Bagian Dokumen:
☆ ☆ ☆ ☆ ☆
Revisi Undang-Undang (RUU) TNI telah disahkan oleh Ketua DPR RI, Puan Maharani pada hari Kamis (20/03/25). Hal ini menuai kontra di kalangan masyarakat, khususnya di Kota Bandung. Masyarakat Bandung menilai UU TNI bisa mengancam keberadaan sipil dan mengembalikan dwifungsi TNI yang telah dihapus pasca reformasi 1998. Tentunya, dengan disahkannya UU TNI, maka militerisasi orde baru dikhawatirkan akan kembali.
Kemarahan masyarakat di Kota Bandung mulai memuncak pada hari Jumat (21/03/2025). Dilakukannya aksi tolak UU TNI di titik aksi Gedung DPRD Jawa Barat. Seluruh elemen masyarakat mulai dari pelajar, mahasiswa, hingga pekerja bergabung tanpa memakai identitas instansi. Semuanya berbaur dengan memakai pakaian hitam dengan membawa poster “#PulangkanTNIkeBarak”.

Aksi tolak UU TNI dimulai dengan orasi-orasi dari berbagai elemen masyarakat.
“Kita amini dari golongan manapun, instansi manapun dengan tujuan yang sama, melawan musuh kita, militer,” ujar salah satu masyarakat yang sedang orasi.
Baca Juga: UU TNI: Potensi Hilangnya Kebebasan Berekspresi
Masyarakat sangat marah terhadap DPR karena suara yang tidak didengar dan terlihat tanda-tanda hancurnya demokrasi. UU TNI dengan mudahnya disahkan tanpa transparansi dan terkesan terburu-buru. Selain itu, dengan adanya UU TNI, masyarakat sipil akan terancam dengan keberadaan prajurit yang dapat menduduki 16 jabatan sipil sesuai dengan UU TNI Pasal 47.

Vandalisme di Gedung DPRD
Dalam Aksi tolak UU TNI, masyarakat melakukan vandalisme dengan mencoret-coret tembok gedung DPRD Jawa Barat. Coretan tersebut merupakan bentuk amarah rakyat ketika melihat DPR tidak mendengarkan aspirasi. Berbagai umpatan disampaikan seperti “TNI ANJING”, “DPR ANJING”, “MARSINAH DIBUNUH TENTARA” yang merupakan bentuk respon atas bobroknya demokrasi yang diacak-acak oleh DPR dan TNI.
☆ ☆ ☆ ☆ ☆
Informasi yang Ditampilkan:
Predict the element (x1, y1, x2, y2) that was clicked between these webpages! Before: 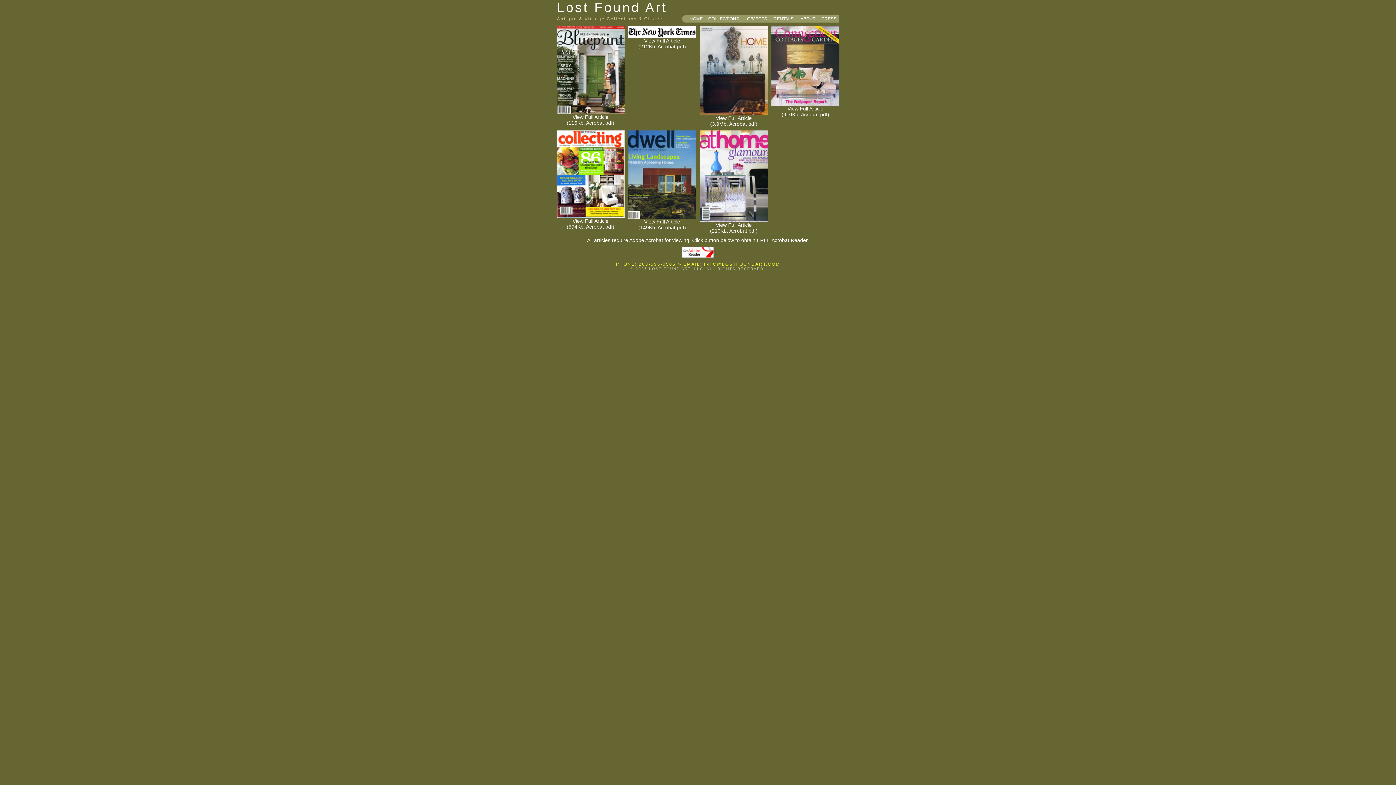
☆ ☆ ☆ ☆ ☆
Bagian Latihan:
A) Kutip teks tentang aksi tolak UU TNI di Bandung, mulai dari "Vandalisme di Gedung" sampai dengan "DPR dan TNI.".
B) Menurut teks tentang aksi tolak UU TNI di Bandung, berapa jabatan sipil yang dapat diduduki prajurit sesuai dengan UU TNI Pasal 47?
C) Tuliskan lanjutan teks tentang aksi tolak UU TNI di Bandung, dimulai setelah kalimat terakhir yang ditampilkan.

Jawaban yang Diharapkan:
A)
Vandalisme di Gedung DPRD
Dalam Aksi tolak UU TNI, masyarakat melakukan vandalisme dengan mencoret-coret tembok gedung DPRD Jawa Barat. Coretan tersebut merupakan bentuk amarah rakyat ketika melihat DPR tidak mendengarkan aspirasi. Berbagai umpatan disampaikan seperti “TNI ANJING”, “DPR ANJING”, “MARSINAH DIBUNUH TENTARA” yang merupakan bentuk respon atas bobroknya demokrasi yang diacak-acak oleh DPR dan TNI.

B) 16 jabatan sipil.

C)
Jika dikaji dalam pandangan kebahasaan, kata “Anjing” merupakan umpatan yang kasar terhadap sesuatu yang konotasinya buruk. Kata ini seringkali dipakai ketika kekesalan dan kemarahan sudah meluap-luap serta tak terbendung terhadap suatu objek. Selain itu, tentara juga dinyatakan sebagai pembunuh Marsinah. Maka dari itu, bentuk vandalisme yang dilakukan masyarakat merupakan respon atas buruknya kinerja DPR dan keserakahan TNI dalam menduduki jabatan sipil yang seharusnya menjadi hak masyarakat sipil.
Hal ini diperkuat oleh perkataan Aden, salah satu massa aksi yang mengatakan vandalisme merupakan hal yang wajar.
“Sangat wajar ya, soalnya itu meluapkan amarah kita,” ucapnya.
Sama halnya dengan Kirana, salah satu massa aksi yang menambahkan kewajaran vandalisme yang dilakukan masyarakat dengan mencoret-coret tembok gedung DPRD sebagai bentuk perlawanan.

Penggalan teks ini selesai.